When a group of wanna be pickup artists were asked what they wanted, many of them raised their hands and said they wanted a girlfriend. Maybe it’s a sexual power thing. These 7 tips are – stop looking to get, qualify women, socialize & network, open multiple streams, know your type, date more women, & get out there. Written by Carlos Xuma.
So there I was… I was standing up there in front of a crowd of eager guys presenting a seminar on how to attract women and how to get a girlfriend, and a strange urge overtook me…
I wanted to ask them a question that just didn’t seem “politically correct” to ask a bunch of aspiring “pickup artists.”
I kept thinking to myself:
And then I did.
I asked the almost unthinkable question to a group of pickup artists… I asked:
“How many of you want a single, steady girlfriend? Just one. Raise your hands…”
And then I held my breath as if I’d just yelled out a cuss word in church. Then – to my amazement – about 90% of the crowd raised their hands.
And they raised them EAGERLY.
Since that day – over 3 years ago – I’ve been asking guys this question in almost all my seminars, and the results are always the same.
Most of the guys learning the skills of pickup are just learning them to find ONE good woman.
So why do guys work to learn how to be a “pickup artist” and learn all these seduction techniques, when what they really want is just to get a girlfriend?
I believe it’s because men have a basic need, and it’s illogical, but it is hard-wired in us.
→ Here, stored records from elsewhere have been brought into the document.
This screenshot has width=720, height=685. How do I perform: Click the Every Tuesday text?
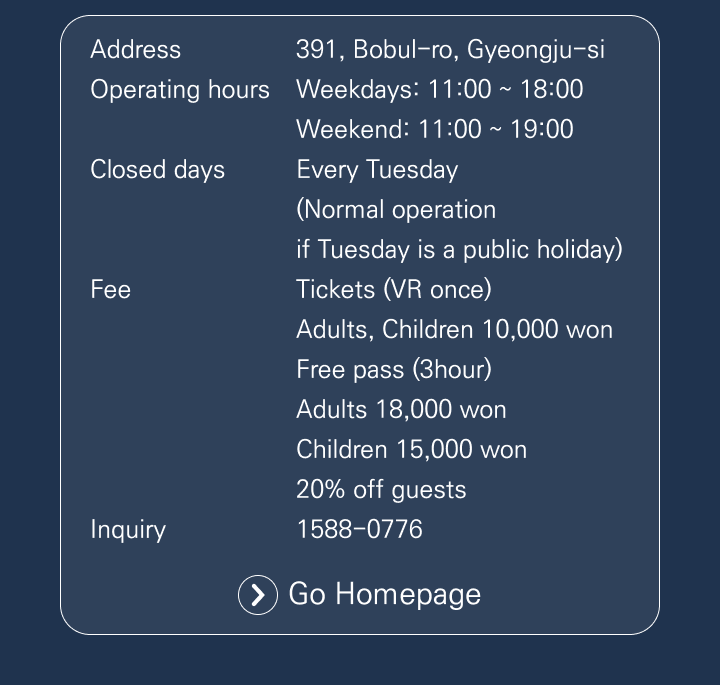(x=377, y=170)
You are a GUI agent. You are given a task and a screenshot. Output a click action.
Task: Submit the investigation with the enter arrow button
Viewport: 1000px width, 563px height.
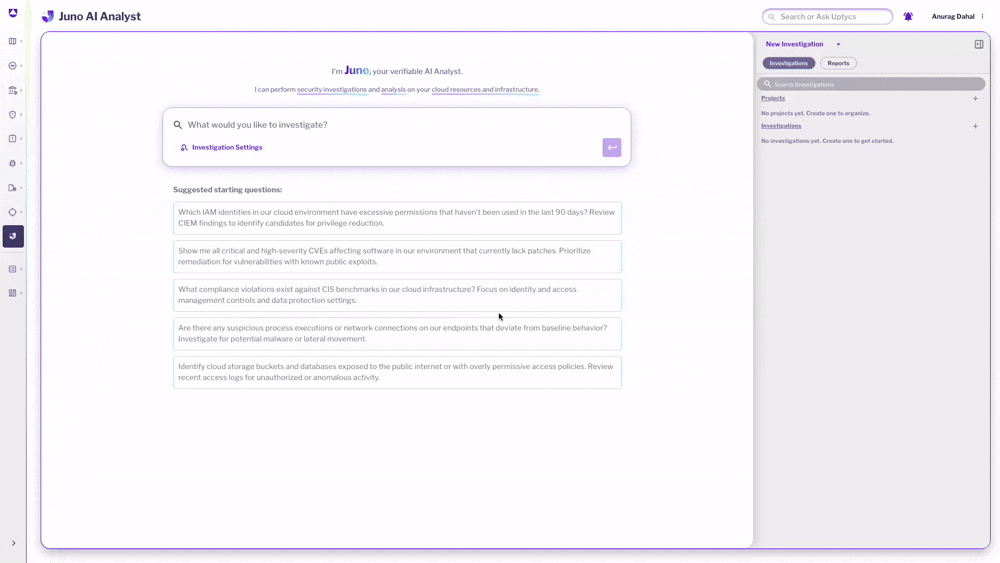point(612,147)
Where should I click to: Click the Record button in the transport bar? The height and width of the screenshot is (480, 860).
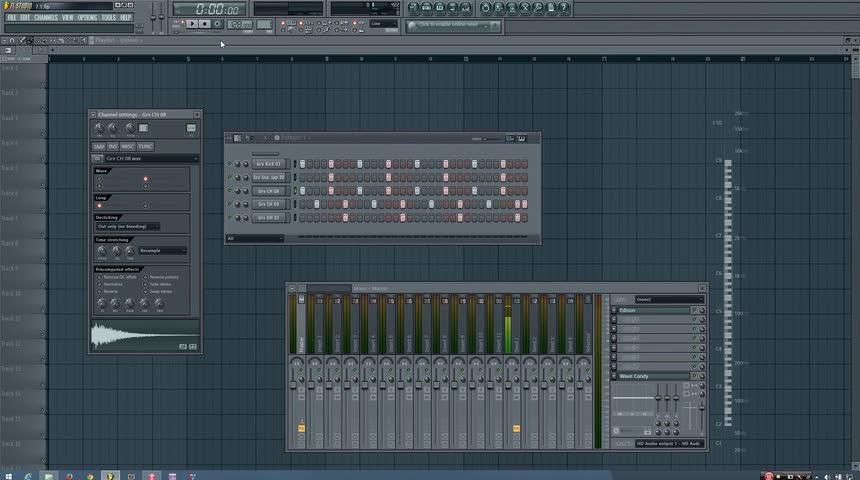click(x=216, y=23)
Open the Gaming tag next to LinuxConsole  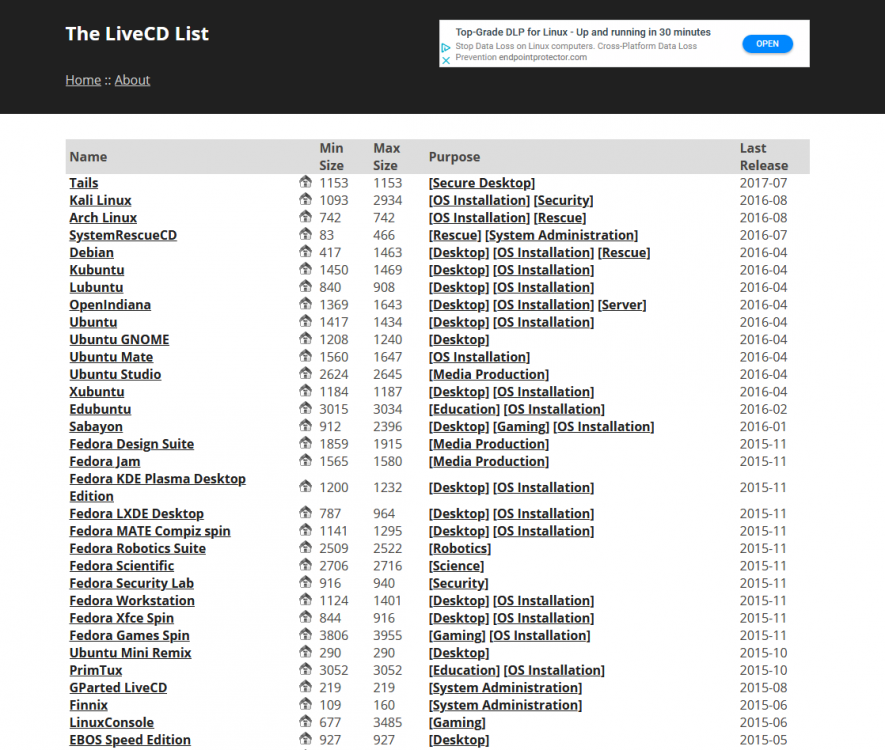(x=456, y=722)
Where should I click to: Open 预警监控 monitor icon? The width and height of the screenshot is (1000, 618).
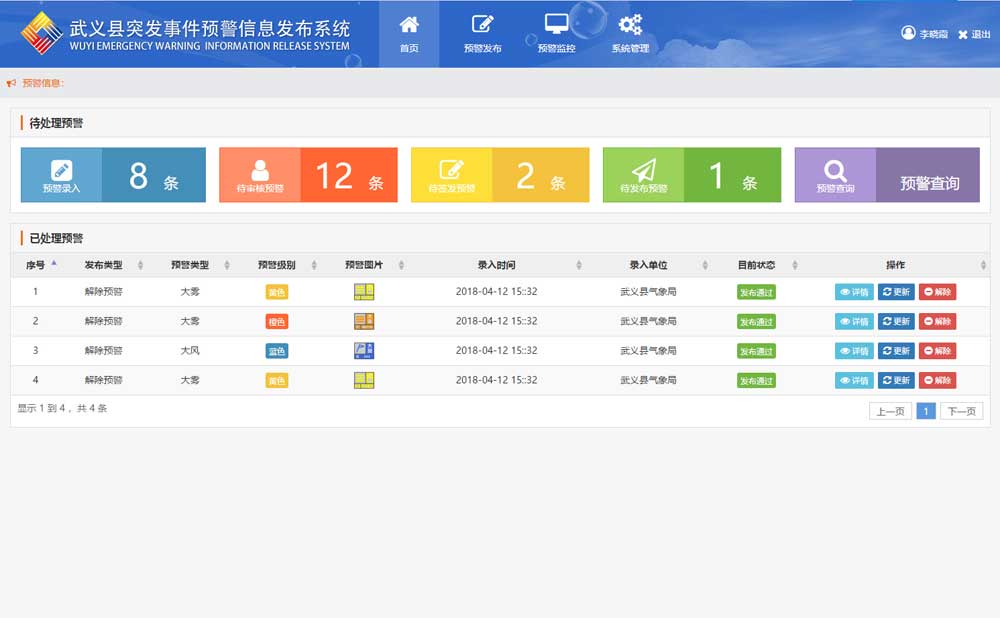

It’s the need to sexually CONQUER.
We want to have the thrill of the victory, overcoming the challenge, and then having our egos boosted with the validation of sexual POWER.
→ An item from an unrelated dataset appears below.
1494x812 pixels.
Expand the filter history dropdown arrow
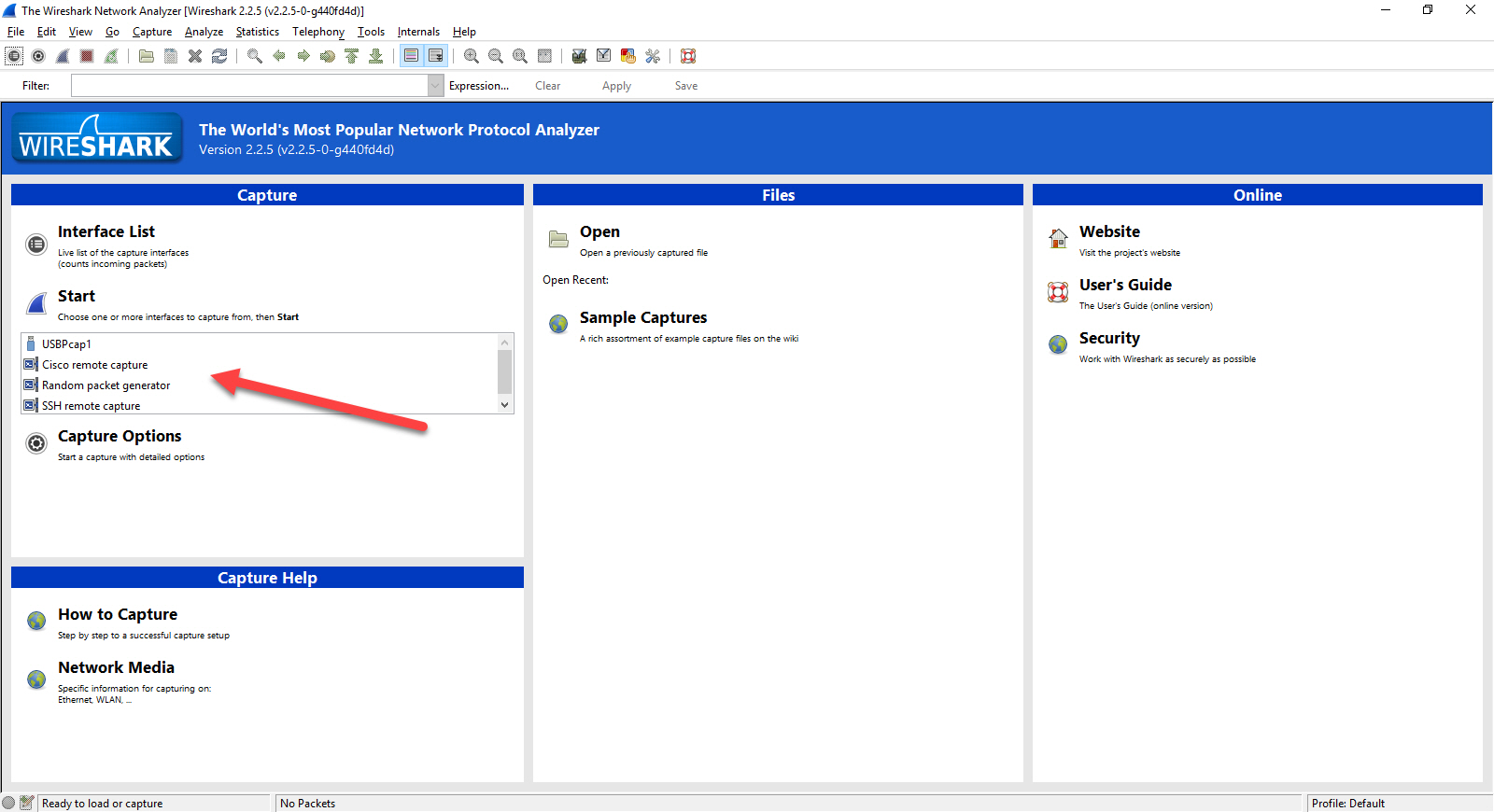tap(435, 86)
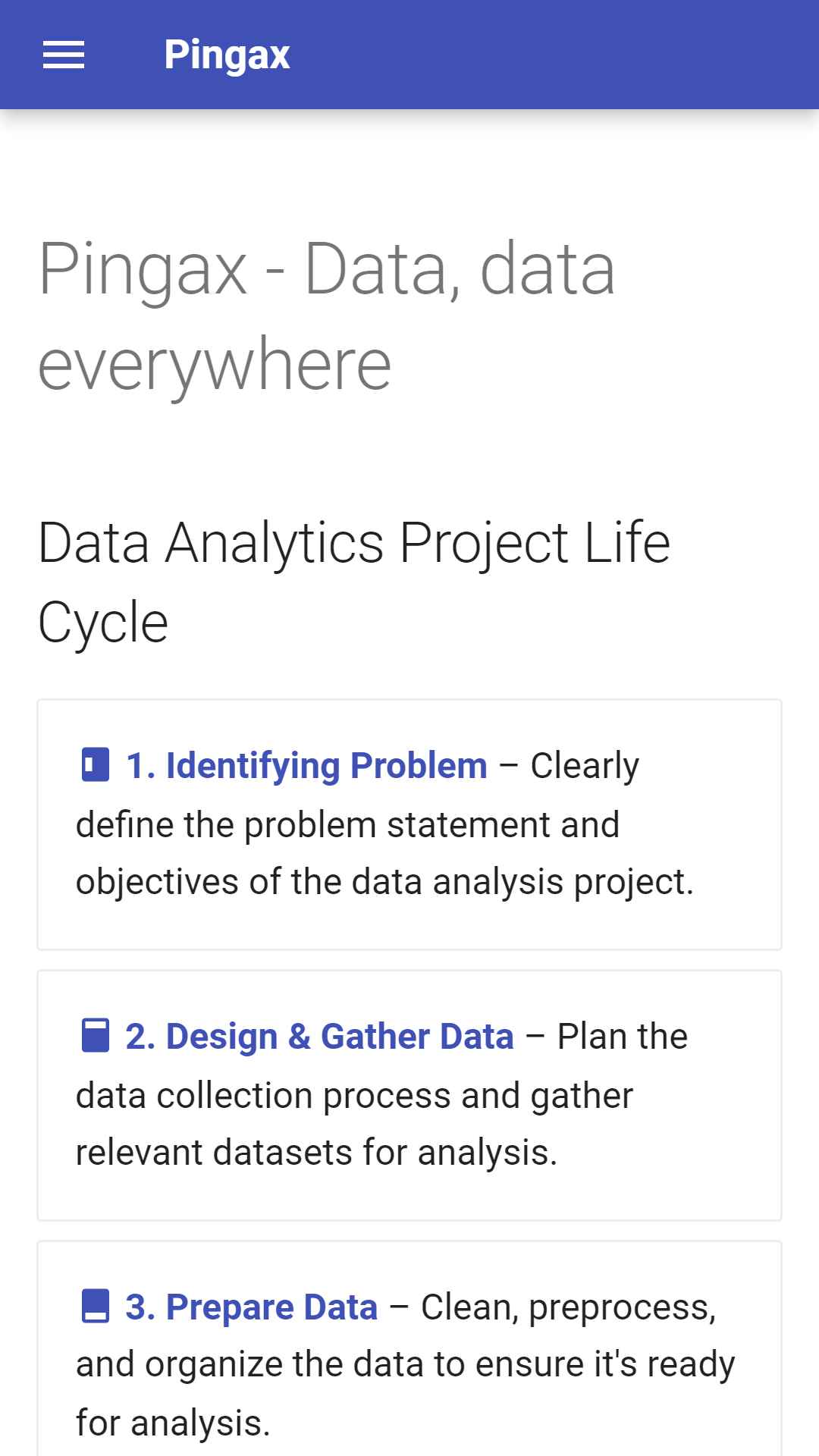Click the book icon beside Prepare Data

coord(95,1306)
In many ways, there’s nothing more addictive to the male mind. This is what makes us men. And there’s also nothing wrong with it, so don’t feel guilty.
I was talking to a friend of mine, Jeff, at a cocktail party the other night, and he was discussing his experience of getting good with women, having a lot of women to date, and how he wasn’t very happy “dating around.”
Yes, I know, sounds crazy, but it’s true with almost every guy I meet.
Once you get to where you’re no longer so obsessed with getting laid and meeting women, you start to realize that what you really want – what would REALLY satisfy you more than anything else is just to find ONE good catch.
Once you’ve stopped begging, you can then start to become the chooser.
So you want to know how to get a girlfriend?
Okay, here are my… Seven IMPORTANT Steps to Get a Girlfriend:
Get a Girlfriend Tip #1: Do not set out to find a girlfriend!
If your priority is solely to get your itch scratched (sexually speaking), you’re going to find that you’ll scare off a LOT of people.
Your GOAL is not to get a girlfriend, even though you think it is.
Your goal is not the END, it’s simply the NEXT STEP in the process.
Your goal is to improve your social network – which is like creating a nice strong safety net. It lowers your loneliness quotient, and it increases your ability to find a good woman in the long run.
A good investigator doesn’t look directly for the criminal. They look for the indicators and evidence that leads them to their most wanted.
Get a Girlfriend Tip #2: Adopt the attitude of the Interviewer… QUALIFICATION, Qualification, qualification.
It’s all about qualification, my friend. The only way you can maintain a strong and confident attitude out there is to be the chooser – not the chosen.
Think about the difference in these two people: The Interviewer and the Interviewee. Between being the guy going in and kissing ass and selling yourself to the company to get a job, and being the guy who chooses from them.
If you’ve ever done the interviewing, you know what it’s like. You feel like THE MAN with all the power. It’s kind of a rush.
Well, the difference in mindset between the guy that goes out trying to get women interested in him and the guy that goes out to see if any women can impress him is like NIGHT and DAY.
Get a Girlfriend Tip # 3:Become a Social Strategist… Network the hell out of your life.
You need to really sit down and think about who you know, and who they know. And then start getting on their social calendars, one at a time.
Here’s a technique that works like a champ. (It’s something I’m going to be talking more about in my upcoming program coming in a few months.)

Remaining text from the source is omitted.